Years ago, when I was a full-time member of staff on a national newspaper, one of my weekly highlights – and that of almost all my colleagues – was the arrival of Money Marketing in the post.

Not just MM, in fairness, but other trade journals and magazines covering their financial sectors. Hardly surprising, really: many of us came from a trade press background. Our friends worked there and we recognised the quality journalism in those papers. They provided us with an excellent panoramic background into many issues that affected the industry.

Indeed, the trade press was a regular source of excellent national stories, or ideas for further research – for which I always tried to give credit to the individual journalists concerned or their publications, sharing bylines with them and ensuring they received a fee for their initial work.

I have no way of knowing how many of my former colleagues still read MM and the rest of the trade press regularly. Anecdotally, my guess is most of them do: once every month or so an email pings its way into my inbox from a fellow scribe, commenting on an article I have written.

Not only journalists, by the way. Years ago, after I wrote something in this paper I was asked to visit a member of the Treasury select committee to discuss the matter further. His researchers, and those of other MPs I have met, regularly scan trade papers to see if there is anything their bosses should know about.

Which brings me neatly to my column last week, in which I described old-style personal pension charges dating back to the 1990s as “the industry’s dirty little secret.”To make my point, I quoted chapter and verse on the types of charges that were in force then and are still being applied today to millions of contracts that have been left paid up.

Although I did not say so in my article, the specific examples given came from research originally published by Money Marketing back in the mid-1990s, therefore an impeccable source.

Moreover, this is an issue baing discussed with increasing interest by politicians on both sides of the divide, by national newspaper journalists and, with extreme reluctance, by the industry.
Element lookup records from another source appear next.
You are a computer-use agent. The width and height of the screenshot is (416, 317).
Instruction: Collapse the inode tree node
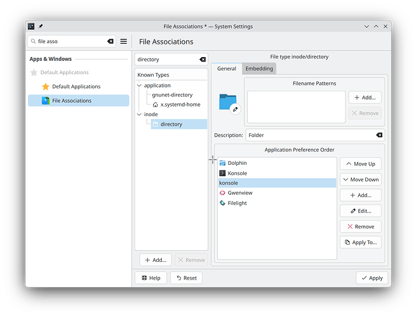coord(140,114)
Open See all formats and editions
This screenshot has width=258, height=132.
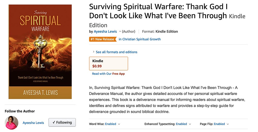[x=117, y=52]
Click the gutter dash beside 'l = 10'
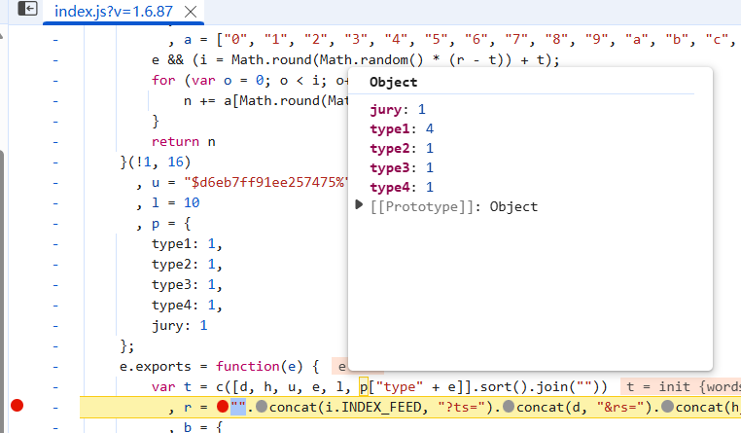Image resolution: width=741 pixels, height=433 pixels. coord(54,202)
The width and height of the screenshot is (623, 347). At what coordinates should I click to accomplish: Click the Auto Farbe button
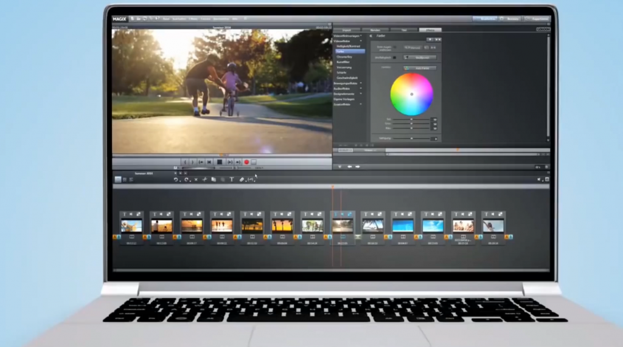click(x=420, y=67)
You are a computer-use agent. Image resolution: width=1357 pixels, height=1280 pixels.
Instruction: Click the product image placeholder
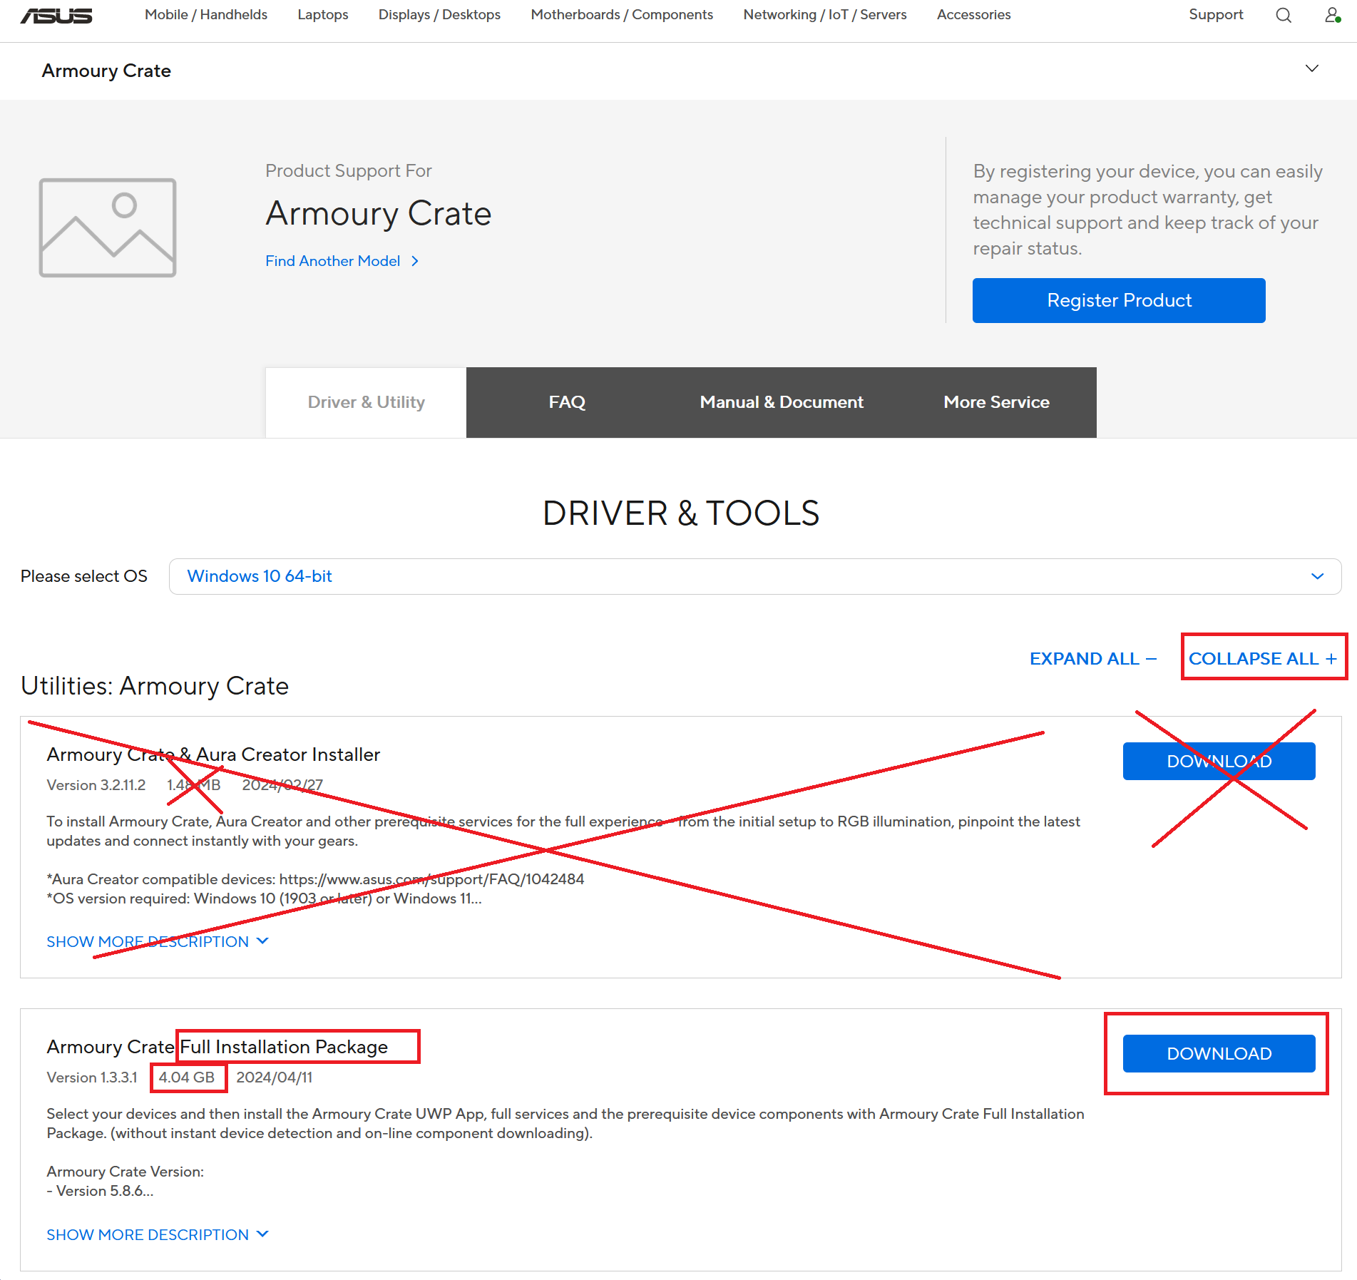click(x=107, y=227)
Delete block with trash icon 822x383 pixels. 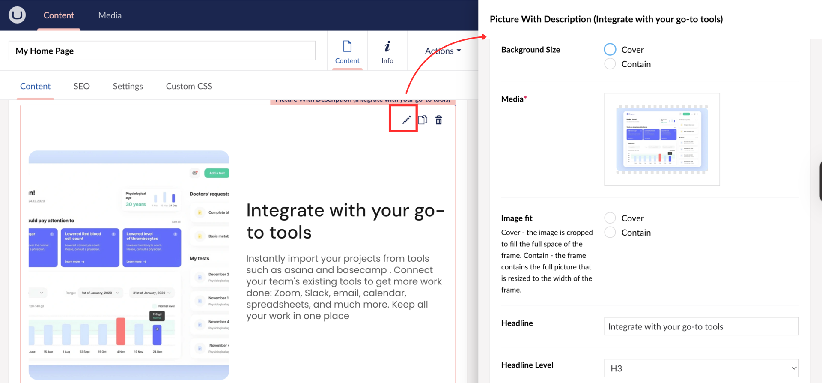[439, 120]
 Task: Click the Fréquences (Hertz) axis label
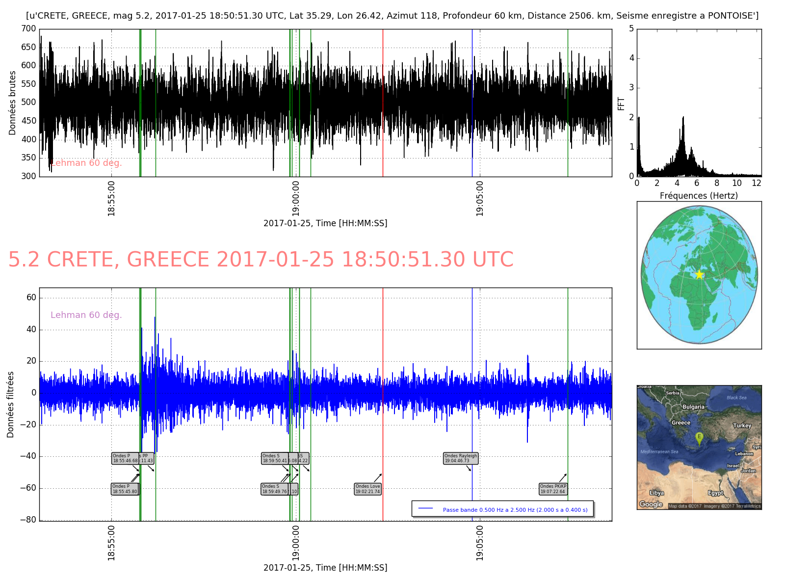pyautogui.click(x=699, y=196)
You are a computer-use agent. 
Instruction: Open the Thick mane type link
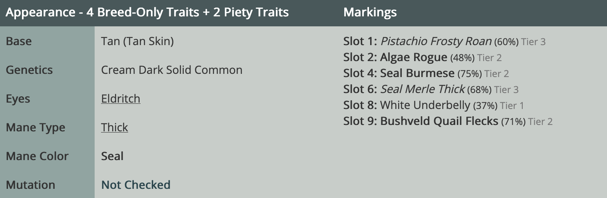coord(115,127)
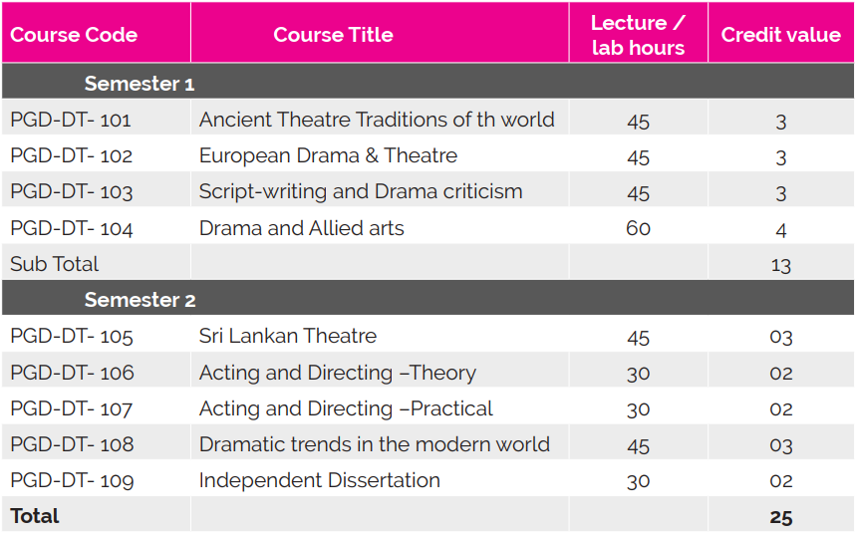Viewport: 857px width, 535px height.
Task: Click the Sri Lankan Theatre course title
Action: (288, 336)
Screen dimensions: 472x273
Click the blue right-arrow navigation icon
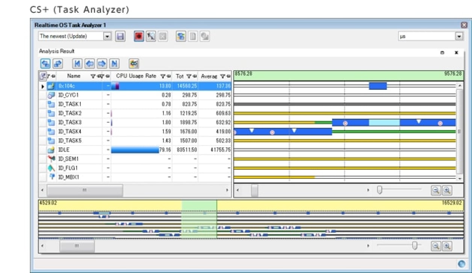(x=103, y=63)
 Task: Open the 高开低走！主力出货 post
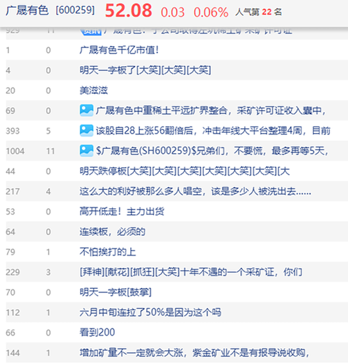[122, 212]
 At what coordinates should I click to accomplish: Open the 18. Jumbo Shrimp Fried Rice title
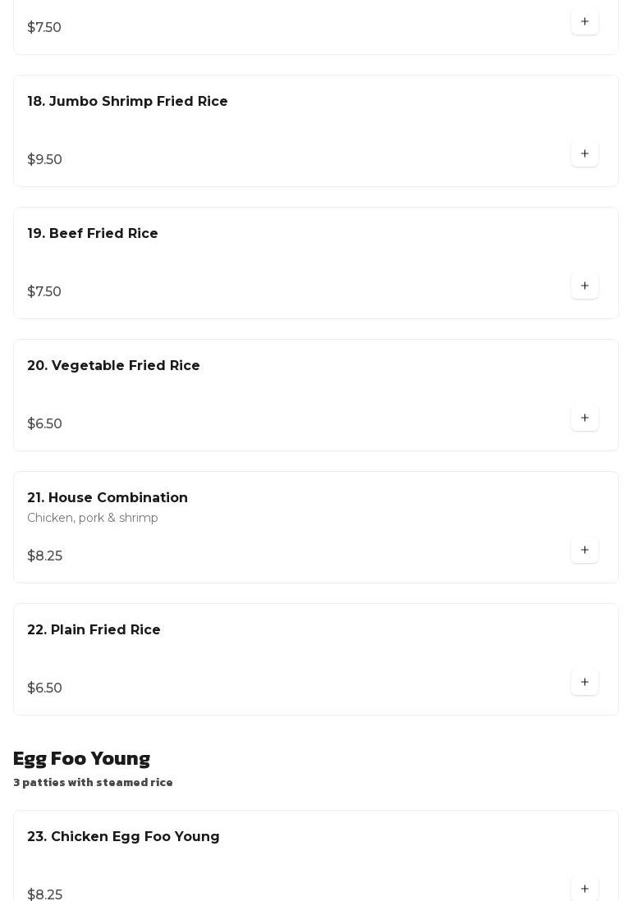(x=127, y=102)
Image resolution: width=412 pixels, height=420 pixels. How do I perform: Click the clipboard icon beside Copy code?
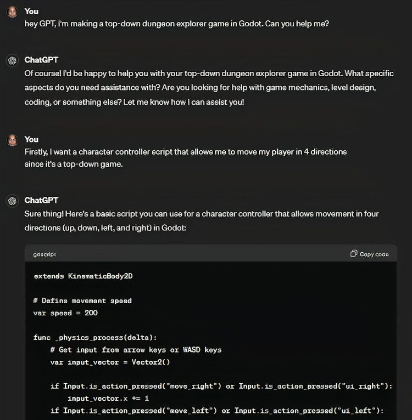pos(353,253)
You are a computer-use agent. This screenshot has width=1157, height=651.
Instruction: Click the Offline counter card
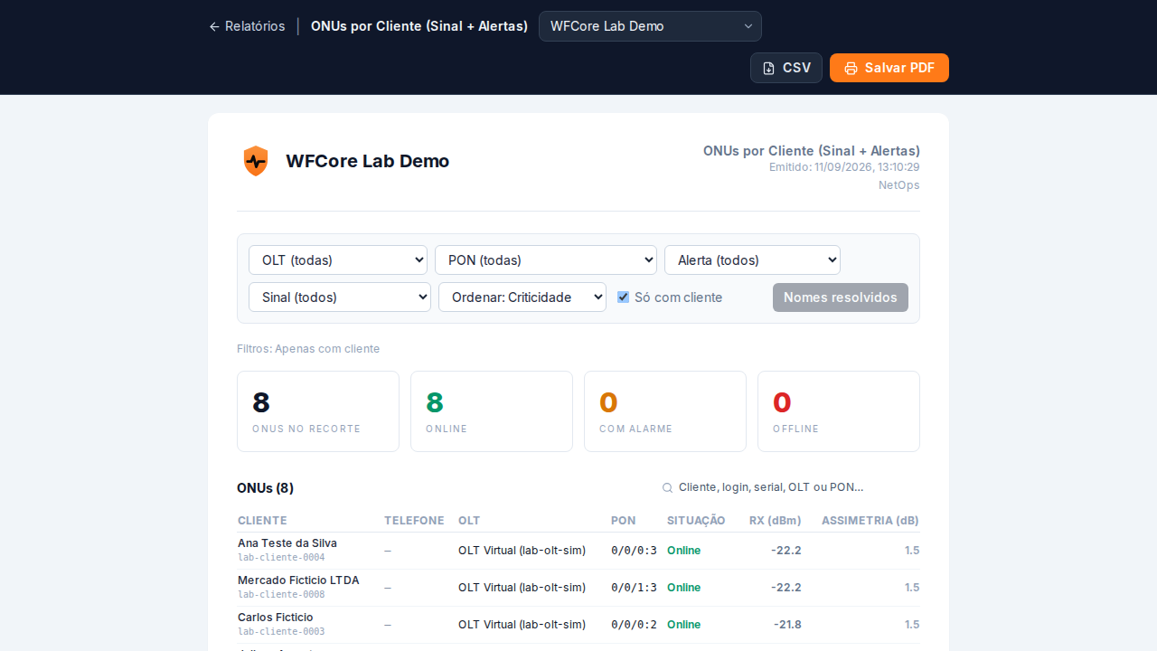pyautogui.click(x=839, y=411)
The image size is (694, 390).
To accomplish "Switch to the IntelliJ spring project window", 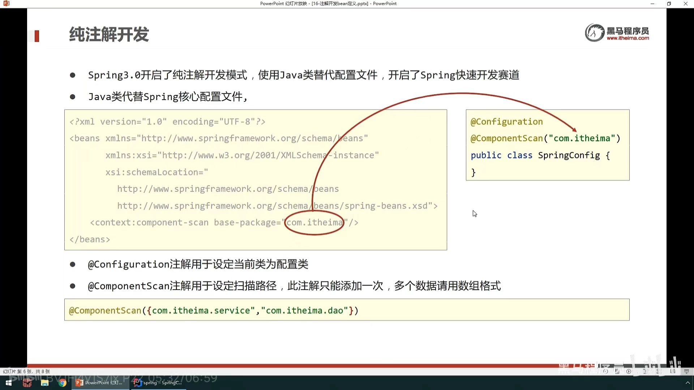I will (x=158, y=383).
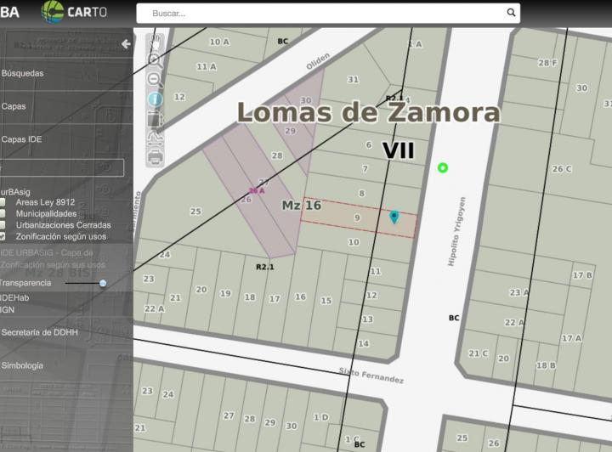Choose the measure area tool
Image resolution: width=612 pixels, height=452 pixels.
click(x=155, y=119)
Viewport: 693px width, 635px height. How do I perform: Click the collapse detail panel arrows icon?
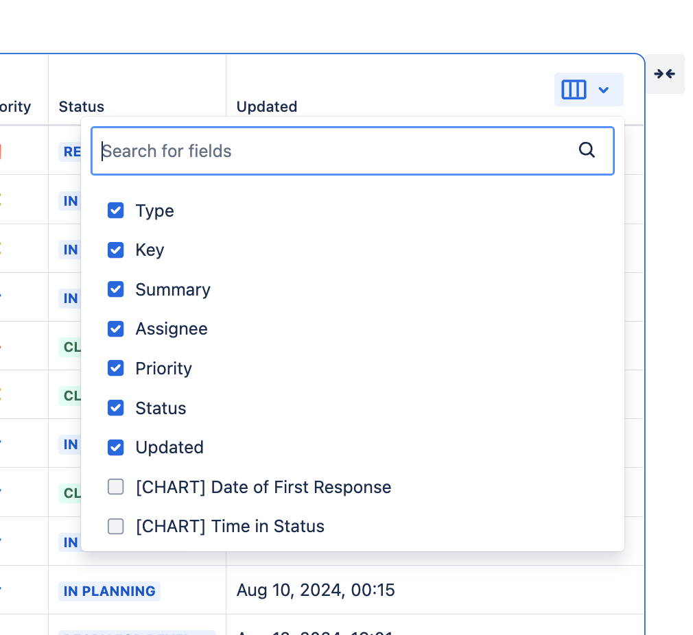665,73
Given the above, you might have thought the majority of advisers would have lined up to condemn the practices of pension providers back then, who deliberately structured their charges in such a way as to falsify the real impact of RIYs on the majority of consumers taking out their products.

The equation ought to be easy to understand and apply: IFAs are consumer champions, in theory at least. High hidden charges do not benefit their clients and should therefore be scrapped. Therefore, the starting point in any debate is to support those who say so, even with reservations. “Simples”, as my old mate Aleksandr Orlov often tells me.

Except there was nothing “simple” in the response of many IFAs to my column, certainly in the online version of MM. Or maybe there was, but in another sense – the complete loss of any genuine understanding of the matter under discussion, leading to what one can only charitably describe as an “industry-credulous” position.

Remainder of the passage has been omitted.